*** ESTRATTO DELLA PAGINA ***

Boreout: il disagio silenzioso in azienda
Non solo stress: il boreout è l’altra faccia della sofferenza lavorativa, causata da noia cronica e mansioni poco stimolanti. Riduce motivazione e benessere dei lavoratori e gli impatti colpiscono salute, produttività e clima aziendale

Perdita di motivazione, apatia, disinteresse per il lavoro sono sempre campanelli di allarme in un lavoratore. Non è nemmeno facile individuarli, né tantomeno accorgersene tempestivamente, anche perché può capitare che sia la persona stessa a ignorare questi segnali per lungo tempo.
E anche una volta palesati, questi sintomi come anche scarsa autostima, esaurimento emotivo e altro, fanno pensare più spesso al burnout, ossia alla condizione di esaurimento psicofisico legato allo stress lavorativo, che può sfociare persino in sintomatologia a livello fisico. Ma c’è anche un altro tipo di malessere, che è altrettanto penalizzante, anche se meno conosciuto: il boreout.
In estrema sintesi le persone colpite da boreout provano una persistente sensazione di mancanza di stimoli e di assenza di sfide mentali al lavoro. Provano noia insomma, e si tratta di qualcosa di molto serio.

*** INFORMAZIONI ***

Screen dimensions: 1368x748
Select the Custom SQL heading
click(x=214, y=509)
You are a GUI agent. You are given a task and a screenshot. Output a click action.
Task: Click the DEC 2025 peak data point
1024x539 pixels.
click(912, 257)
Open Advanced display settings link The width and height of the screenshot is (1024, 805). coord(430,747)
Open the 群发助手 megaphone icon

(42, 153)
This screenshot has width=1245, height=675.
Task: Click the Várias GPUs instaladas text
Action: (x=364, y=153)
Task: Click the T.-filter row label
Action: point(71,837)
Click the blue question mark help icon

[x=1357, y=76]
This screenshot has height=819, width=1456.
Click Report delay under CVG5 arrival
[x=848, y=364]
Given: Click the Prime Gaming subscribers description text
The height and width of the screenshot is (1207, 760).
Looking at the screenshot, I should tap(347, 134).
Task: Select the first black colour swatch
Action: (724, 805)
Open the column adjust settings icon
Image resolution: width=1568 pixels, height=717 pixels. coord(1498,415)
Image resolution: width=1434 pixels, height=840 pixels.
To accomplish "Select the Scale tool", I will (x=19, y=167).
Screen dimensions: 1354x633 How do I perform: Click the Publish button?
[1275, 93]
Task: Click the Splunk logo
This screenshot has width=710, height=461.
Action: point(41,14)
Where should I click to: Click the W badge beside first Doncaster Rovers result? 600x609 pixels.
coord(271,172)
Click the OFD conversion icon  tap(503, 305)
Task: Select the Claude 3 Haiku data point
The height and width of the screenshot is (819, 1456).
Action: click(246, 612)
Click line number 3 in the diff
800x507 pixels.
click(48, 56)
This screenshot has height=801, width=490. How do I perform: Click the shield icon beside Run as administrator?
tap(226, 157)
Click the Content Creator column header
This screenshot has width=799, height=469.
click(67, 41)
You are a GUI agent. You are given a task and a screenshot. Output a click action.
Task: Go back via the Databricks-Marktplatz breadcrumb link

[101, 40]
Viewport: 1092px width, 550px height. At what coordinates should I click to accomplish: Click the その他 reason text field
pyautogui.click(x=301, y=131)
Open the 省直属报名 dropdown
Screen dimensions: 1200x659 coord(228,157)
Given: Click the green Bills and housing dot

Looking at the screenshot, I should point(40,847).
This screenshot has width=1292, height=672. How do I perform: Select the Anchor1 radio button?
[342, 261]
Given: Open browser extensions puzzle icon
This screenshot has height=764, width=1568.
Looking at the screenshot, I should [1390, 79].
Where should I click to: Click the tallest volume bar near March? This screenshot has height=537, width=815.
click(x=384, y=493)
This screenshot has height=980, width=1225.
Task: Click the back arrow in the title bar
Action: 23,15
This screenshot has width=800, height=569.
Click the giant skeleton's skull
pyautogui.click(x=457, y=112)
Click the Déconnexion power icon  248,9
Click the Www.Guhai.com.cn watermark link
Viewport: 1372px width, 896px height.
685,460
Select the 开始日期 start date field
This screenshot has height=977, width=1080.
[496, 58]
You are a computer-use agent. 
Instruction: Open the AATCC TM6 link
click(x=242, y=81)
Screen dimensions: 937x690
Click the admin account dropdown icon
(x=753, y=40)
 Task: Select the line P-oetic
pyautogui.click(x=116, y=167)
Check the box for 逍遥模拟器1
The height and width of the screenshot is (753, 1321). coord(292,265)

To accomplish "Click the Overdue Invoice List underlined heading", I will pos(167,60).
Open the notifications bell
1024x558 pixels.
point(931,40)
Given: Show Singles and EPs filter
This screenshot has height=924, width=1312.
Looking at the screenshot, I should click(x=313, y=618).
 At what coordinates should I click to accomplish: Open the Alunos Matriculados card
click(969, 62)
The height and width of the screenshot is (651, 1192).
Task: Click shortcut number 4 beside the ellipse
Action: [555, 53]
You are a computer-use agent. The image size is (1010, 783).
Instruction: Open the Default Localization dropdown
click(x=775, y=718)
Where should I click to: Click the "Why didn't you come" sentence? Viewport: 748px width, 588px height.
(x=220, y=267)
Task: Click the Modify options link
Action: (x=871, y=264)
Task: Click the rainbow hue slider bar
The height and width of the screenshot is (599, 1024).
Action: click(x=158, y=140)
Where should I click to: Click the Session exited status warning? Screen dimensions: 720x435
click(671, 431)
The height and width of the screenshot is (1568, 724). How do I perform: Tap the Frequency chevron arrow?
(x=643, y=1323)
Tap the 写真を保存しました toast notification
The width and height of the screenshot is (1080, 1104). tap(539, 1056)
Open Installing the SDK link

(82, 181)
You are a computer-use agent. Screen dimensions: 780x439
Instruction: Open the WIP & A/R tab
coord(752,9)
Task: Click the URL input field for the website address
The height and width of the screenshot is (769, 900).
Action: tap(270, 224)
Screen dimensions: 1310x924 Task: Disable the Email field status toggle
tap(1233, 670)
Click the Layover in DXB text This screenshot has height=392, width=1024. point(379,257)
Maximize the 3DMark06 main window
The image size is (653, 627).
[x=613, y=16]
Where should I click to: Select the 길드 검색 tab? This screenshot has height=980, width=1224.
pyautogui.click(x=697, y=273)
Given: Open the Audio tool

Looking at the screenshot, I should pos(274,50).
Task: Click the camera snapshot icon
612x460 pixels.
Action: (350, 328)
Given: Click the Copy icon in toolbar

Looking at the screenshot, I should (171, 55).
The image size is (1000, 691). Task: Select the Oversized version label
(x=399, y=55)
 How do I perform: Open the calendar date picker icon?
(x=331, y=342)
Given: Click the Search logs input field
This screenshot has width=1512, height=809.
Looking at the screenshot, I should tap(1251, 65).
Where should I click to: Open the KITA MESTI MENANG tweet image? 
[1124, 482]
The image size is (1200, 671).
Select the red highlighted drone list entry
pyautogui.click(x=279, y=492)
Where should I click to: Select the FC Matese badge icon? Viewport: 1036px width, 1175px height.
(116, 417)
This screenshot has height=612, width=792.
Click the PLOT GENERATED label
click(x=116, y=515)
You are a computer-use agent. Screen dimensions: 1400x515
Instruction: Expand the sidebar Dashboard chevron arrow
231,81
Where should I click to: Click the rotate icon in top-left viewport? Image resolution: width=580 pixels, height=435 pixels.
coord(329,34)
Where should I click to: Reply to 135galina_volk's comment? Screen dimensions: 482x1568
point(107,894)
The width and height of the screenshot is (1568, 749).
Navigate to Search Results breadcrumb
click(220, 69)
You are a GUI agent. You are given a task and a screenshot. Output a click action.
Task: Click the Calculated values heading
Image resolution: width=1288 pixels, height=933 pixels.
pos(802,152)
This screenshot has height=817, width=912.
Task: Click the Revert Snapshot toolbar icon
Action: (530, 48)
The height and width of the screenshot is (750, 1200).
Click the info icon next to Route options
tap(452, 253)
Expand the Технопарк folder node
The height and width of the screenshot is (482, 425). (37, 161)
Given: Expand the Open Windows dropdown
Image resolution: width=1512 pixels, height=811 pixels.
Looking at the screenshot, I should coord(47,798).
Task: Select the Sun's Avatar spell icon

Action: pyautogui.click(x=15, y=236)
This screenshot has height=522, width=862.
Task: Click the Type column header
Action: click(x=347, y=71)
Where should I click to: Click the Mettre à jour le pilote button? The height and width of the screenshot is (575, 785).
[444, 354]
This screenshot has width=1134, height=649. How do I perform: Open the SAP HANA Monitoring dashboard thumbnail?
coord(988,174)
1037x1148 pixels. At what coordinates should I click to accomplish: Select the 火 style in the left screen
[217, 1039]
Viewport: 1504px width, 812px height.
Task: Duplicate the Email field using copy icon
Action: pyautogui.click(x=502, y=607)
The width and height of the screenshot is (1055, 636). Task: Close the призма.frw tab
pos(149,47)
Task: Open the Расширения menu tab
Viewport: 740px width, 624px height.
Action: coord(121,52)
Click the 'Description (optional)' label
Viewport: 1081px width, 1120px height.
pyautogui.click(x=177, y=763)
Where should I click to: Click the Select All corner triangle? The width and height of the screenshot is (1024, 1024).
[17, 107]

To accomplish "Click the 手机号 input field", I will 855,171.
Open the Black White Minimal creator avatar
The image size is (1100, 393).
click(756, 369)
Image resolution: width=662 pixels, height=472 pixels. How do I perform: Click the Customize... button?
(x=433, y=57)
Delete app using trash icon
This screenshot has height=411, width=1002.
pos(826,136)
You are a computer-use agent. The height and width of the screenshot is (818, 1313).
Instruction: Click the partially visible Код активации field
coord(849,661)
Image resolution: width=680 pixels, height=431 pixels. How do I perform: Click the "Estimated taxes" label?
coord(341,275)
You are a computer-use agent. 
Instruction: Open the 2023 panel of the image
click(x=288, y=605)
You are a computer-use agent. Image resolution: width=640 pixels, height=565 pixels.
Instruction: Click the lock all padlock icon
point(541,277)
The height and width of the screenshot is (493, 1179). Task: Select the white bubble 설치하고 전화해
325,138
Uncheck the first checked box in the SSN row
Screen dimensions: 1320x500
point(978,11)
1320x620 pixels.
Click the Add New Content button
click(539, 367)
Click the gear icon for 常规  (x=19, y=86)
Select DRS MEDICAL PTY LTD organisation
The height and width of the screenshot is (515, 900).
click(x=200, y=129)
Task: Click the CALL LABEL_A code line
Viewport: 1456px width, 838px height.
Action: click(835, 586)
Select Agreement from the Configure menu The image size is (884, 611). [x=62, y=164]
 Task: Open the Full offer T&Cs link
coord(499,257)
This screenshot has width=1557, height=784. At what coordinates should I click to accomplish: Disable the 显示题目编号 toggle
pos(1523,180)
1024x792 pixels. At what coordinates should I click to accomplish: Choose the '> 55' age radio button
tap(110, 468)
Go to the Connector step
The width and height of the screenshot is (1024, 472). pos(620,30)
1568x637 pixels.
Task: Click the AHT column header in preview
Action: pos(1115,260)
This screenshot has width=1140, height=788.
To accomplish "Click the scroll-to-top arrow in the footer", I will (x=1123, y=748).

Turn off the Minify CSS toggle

***

Riporta il passo del testo sul boreout da "Perdita di motivazione, apatia, disinteresse" a "di molto serio.", sostituendo "apatia" con "indifferenza".

Perdita di motivazione, indifferenza, disinteresse per il lavoro sono sempre campanelli di allarme in un lavoratore. Non è nemmeno facile individuarli, né tantomeno accorgersene tempestivamente, anche perché può capitare che sia la persona stessa a ignorare questi segnali per lungo tempo.
E anche una volta palesati, questi sintomi come anche scarsa autostima, esaurimento emotivo e altro, fanno pensare più spesso al burnout, ossia alla condizione di esaurimento psicofisico legato allo stress lavorativo, che può sfociare persino in sintomatologia a livello fisico. Ma c’è anche un altro tipo di malessere, che è altrettanto penalizzante, anche se meno conosciuto: il boreout.
In estrema sintesi le persone colpite da boreout provano una persistente sensazione di mancanza di stimoli e di assenza di sfide mentali al lavoro. Provano noia insomma, e si tratta di qualcosa di molto serio.